To help keep the Texas business climate robust, lawmakers should double state fees on motor vehicle registrations and impose a new fee on every water meter in the state, the state’s largest business lobbying group said Thursday.
Economic development competitors are using Texas’ lack of investment in water resources and roads against it, and the fees could help the state address those issues, Bill Hammond, president of the Texas Association of Business, told a special committee of lawmakers and business leaders.
Other states are telling companies, “Don’t go to Texas. They’re not investing in infrastructure,” Hammond told the Select Committee on Economic Development. The committee is studying how to encourage continued business development.
The business group is suggesting a $1.50 monthly fee on every water meter as well as every irrigation well in a water conservation district. Hammond estimated that the fee would raise $150 million a year to encourage local governments to develop new water resources.
Likewise, Hammond said, increasing the motor registration fee would raise more than $1 billion a year for highway construction.

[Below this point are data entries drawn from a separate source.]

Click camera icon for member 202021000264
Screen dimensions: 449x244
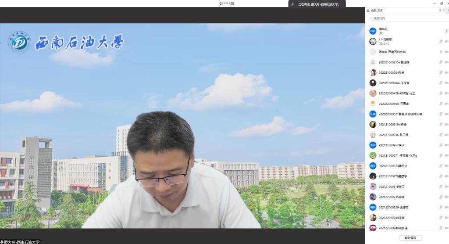[446, 83]
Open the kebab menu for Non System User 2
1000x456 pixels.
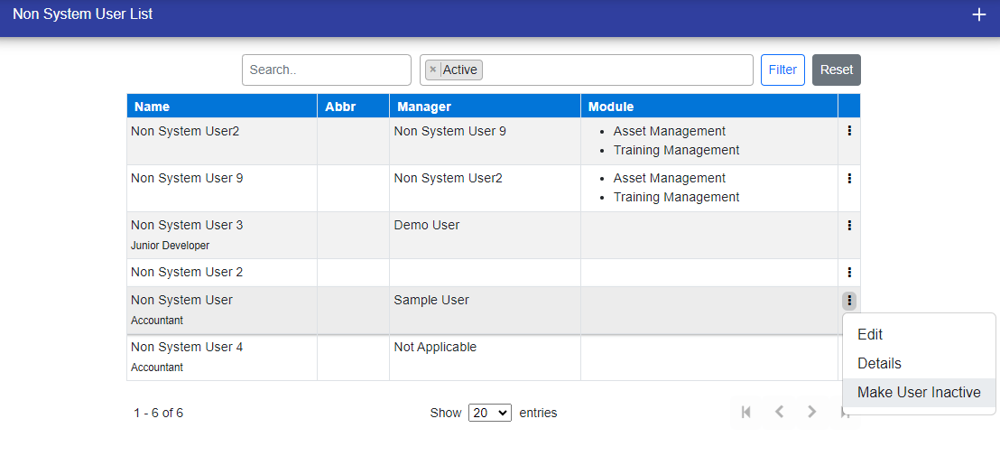tap(849, 272)
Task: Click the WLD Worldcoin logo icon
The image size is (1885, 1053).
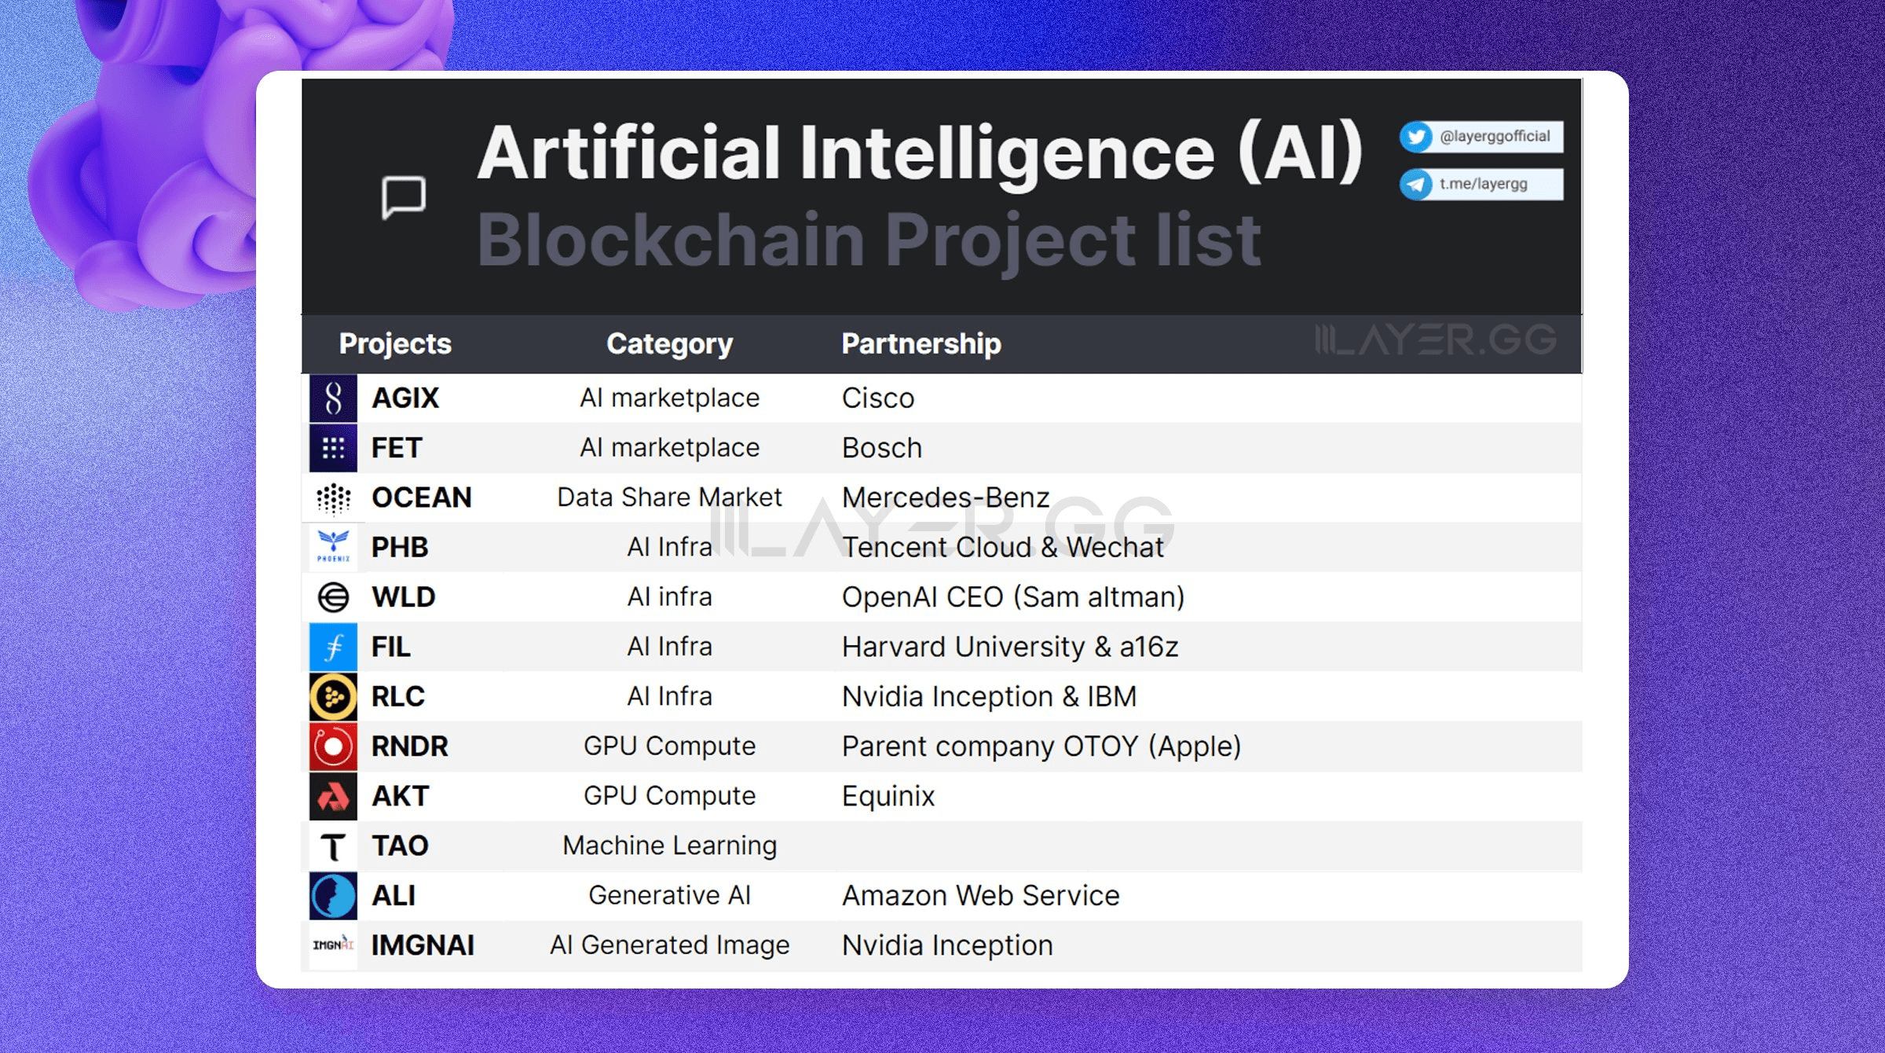Action: click(333, 597)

That money, according to the Texas Association of Business report, could be leveraged into $14 billion to $16 billion in bonds for new roads.
Most motorists now pay $50.75 per vehicle to the state and another $5 to $11.50 in local fees.
Hammond said, “The business community feels so strongly, we are willing to offer a specific solution.”
That solution, however, has critics.
Dick Lavine, a fiscal analyst with the Center for Public Policy Priorities, said he agrees that the state needs to invest more in transportation, water and education. But he disagrees with using fees that hit well-off people the same as the poor people.
“They pretend that everyone has the same ability to pay,” Lavine said. “We’d like something so those who can afford more, pay more.”
Hammond countered there is little appetite in the Legislature for raising taxes.
Usually when there is a pressing need for something that isn’t popular, functional societies rely on something called “leadership” to make it happen. You know, the whole “doing the right thing” thing. Regressive though they may be, I don’t have any abiding objections to these fees, but let’s get real: Neither will raise nearly enough money to solve the problems. Raising the gas tax is still the best option, and if done right could just about wipe out the transportation funding deficit. The water issue is somewhat more intractable, but hey, that’s what we elected these people to figure out. It’s on them to get it done, and it’s on them if they don’t.